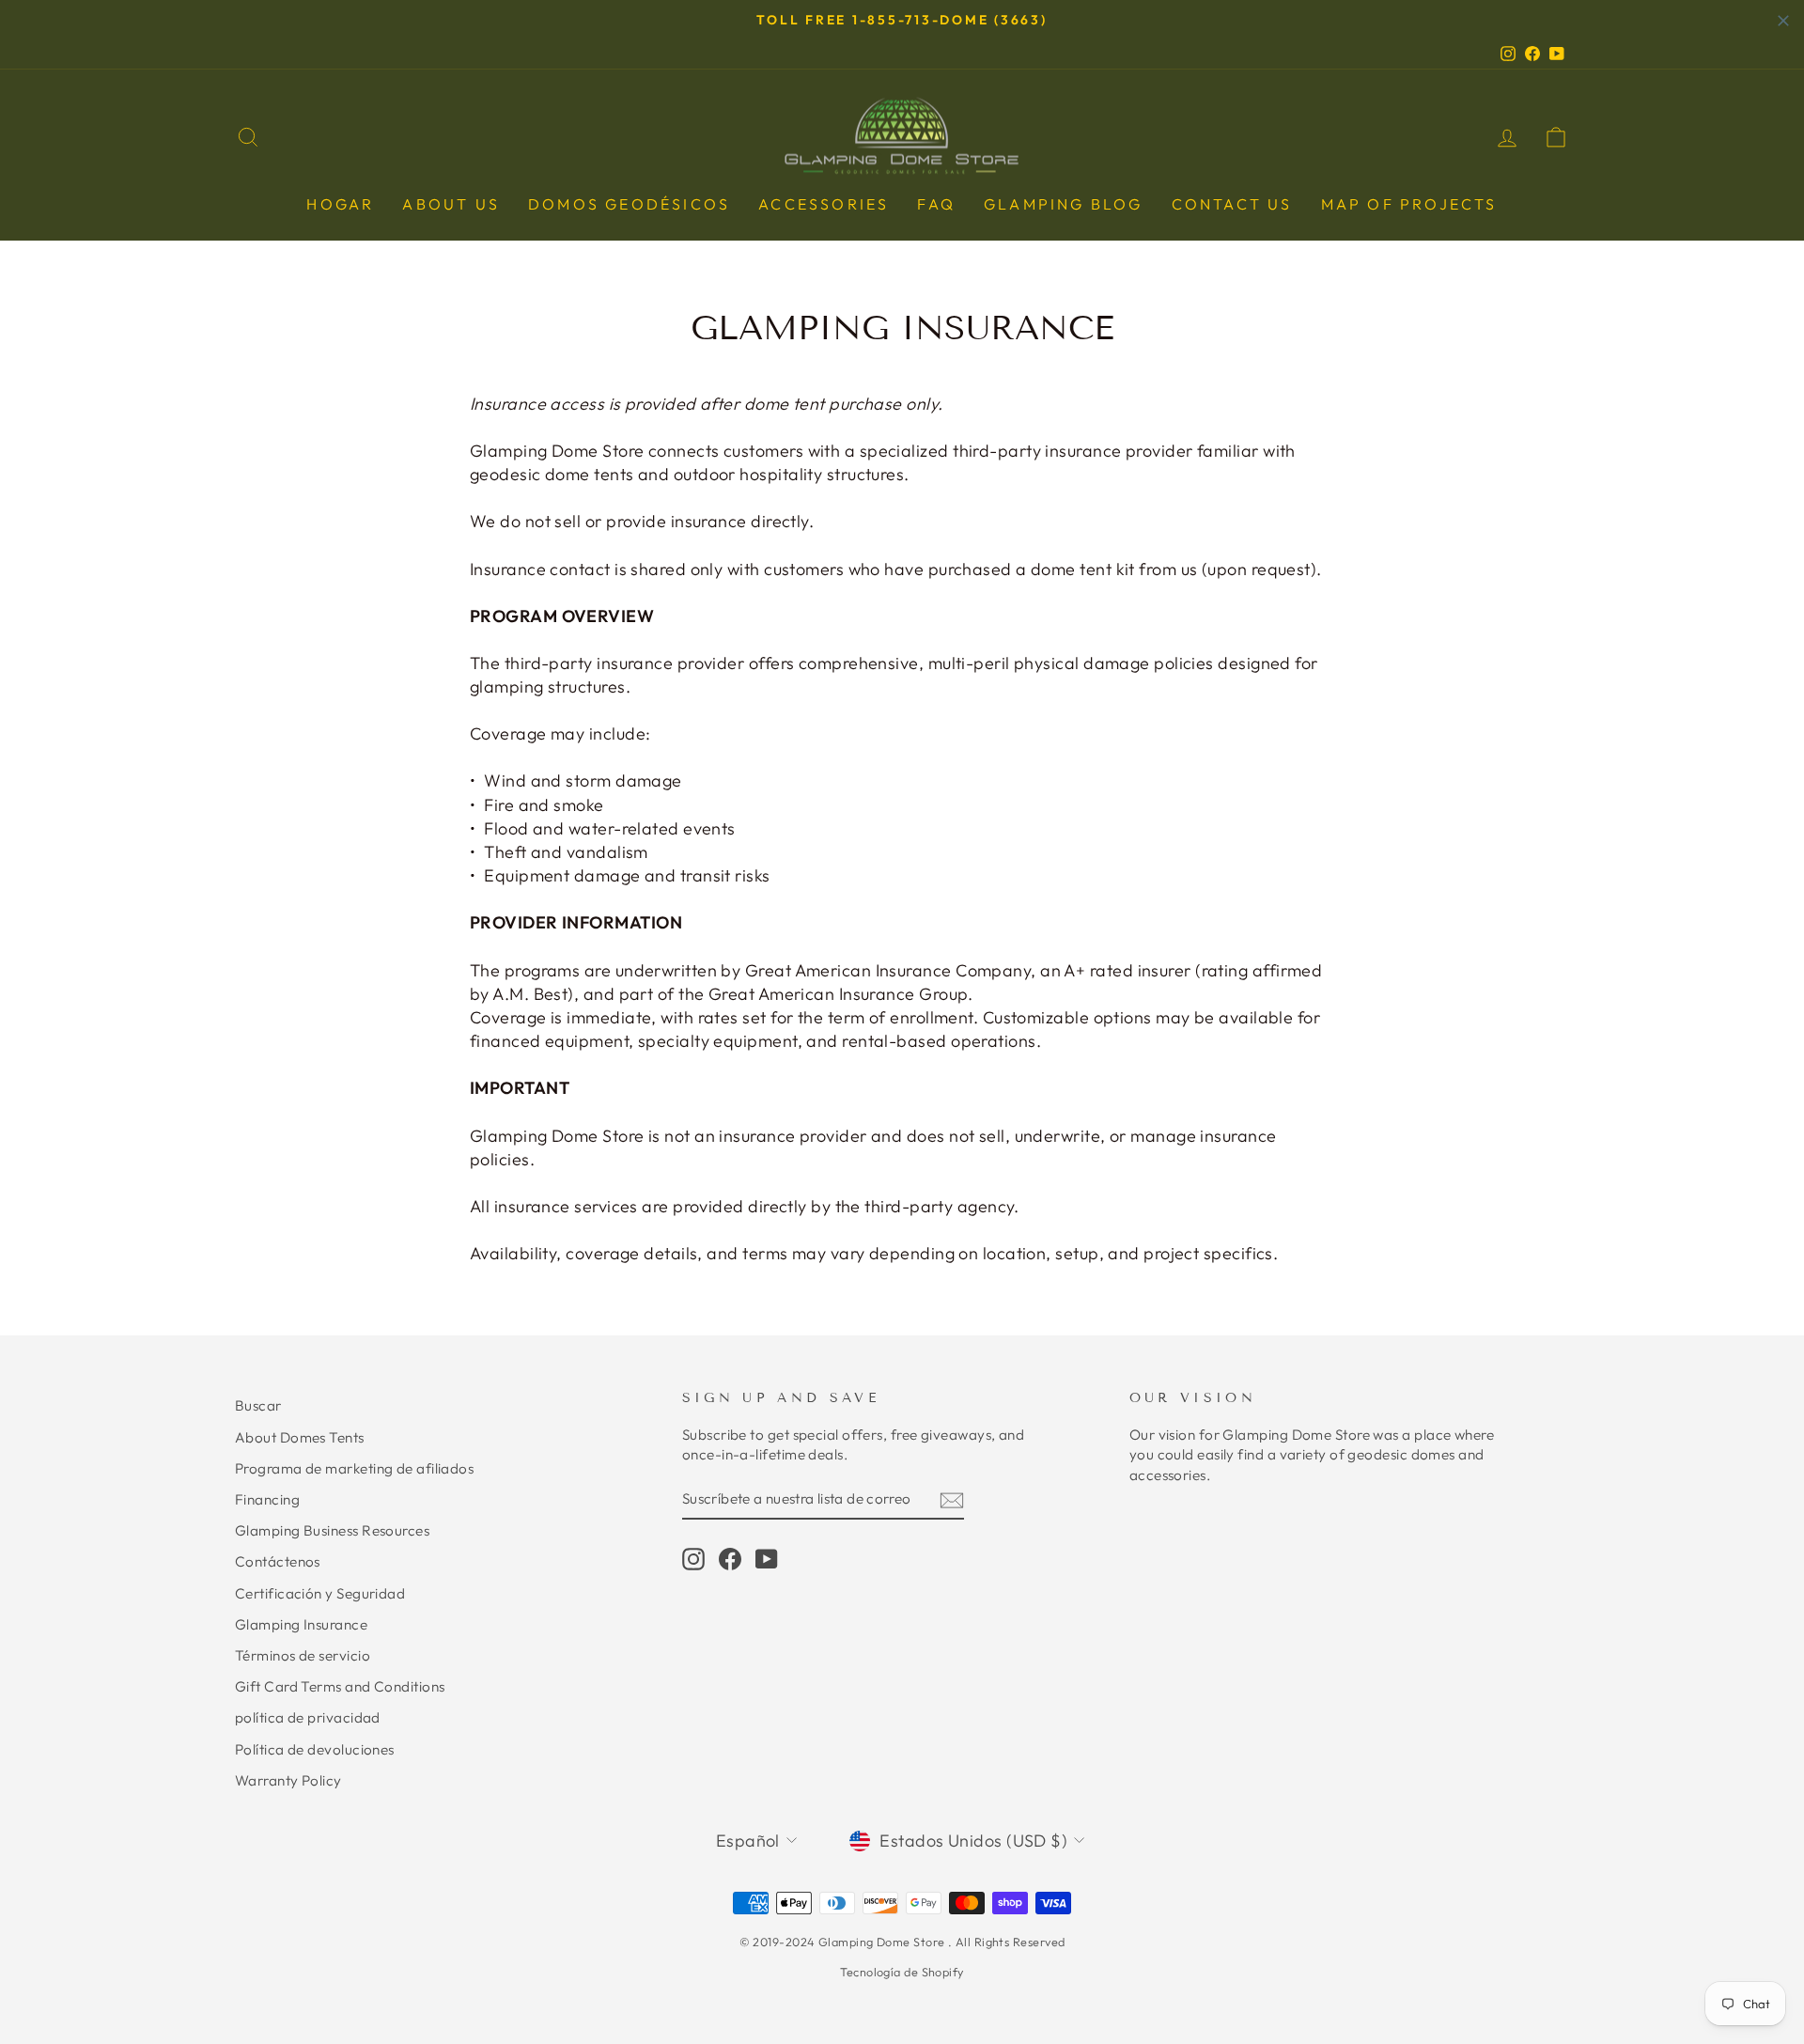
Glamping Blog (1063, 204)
--
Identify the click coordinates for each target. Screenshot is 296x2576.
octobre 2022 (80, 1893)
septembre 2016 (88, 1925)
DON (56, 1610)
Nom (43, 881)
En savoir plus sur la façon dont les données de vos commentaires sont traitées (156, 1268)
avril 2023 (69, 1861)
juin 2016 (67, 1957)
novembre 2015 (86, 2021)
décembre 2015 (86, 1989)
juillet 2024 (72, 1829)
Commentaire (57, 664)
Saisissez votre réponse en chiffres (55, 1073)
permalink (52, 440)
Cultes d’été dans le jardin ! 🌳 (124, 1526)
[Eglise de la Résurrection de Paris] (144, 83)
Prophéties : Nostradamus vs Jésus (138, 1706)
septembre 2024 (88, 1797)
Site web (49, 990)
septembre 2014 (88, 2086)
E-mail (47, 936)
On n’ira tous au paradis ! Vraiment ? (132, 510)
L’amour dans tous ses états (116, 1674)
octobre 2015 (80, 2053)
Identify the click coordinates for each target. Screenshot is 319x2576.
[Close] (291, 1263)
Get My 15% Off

_Exercise description:_ A count is needed of the lines in this data that contain "target"; give the number and no other text.

_Reply to the exercise:_ 2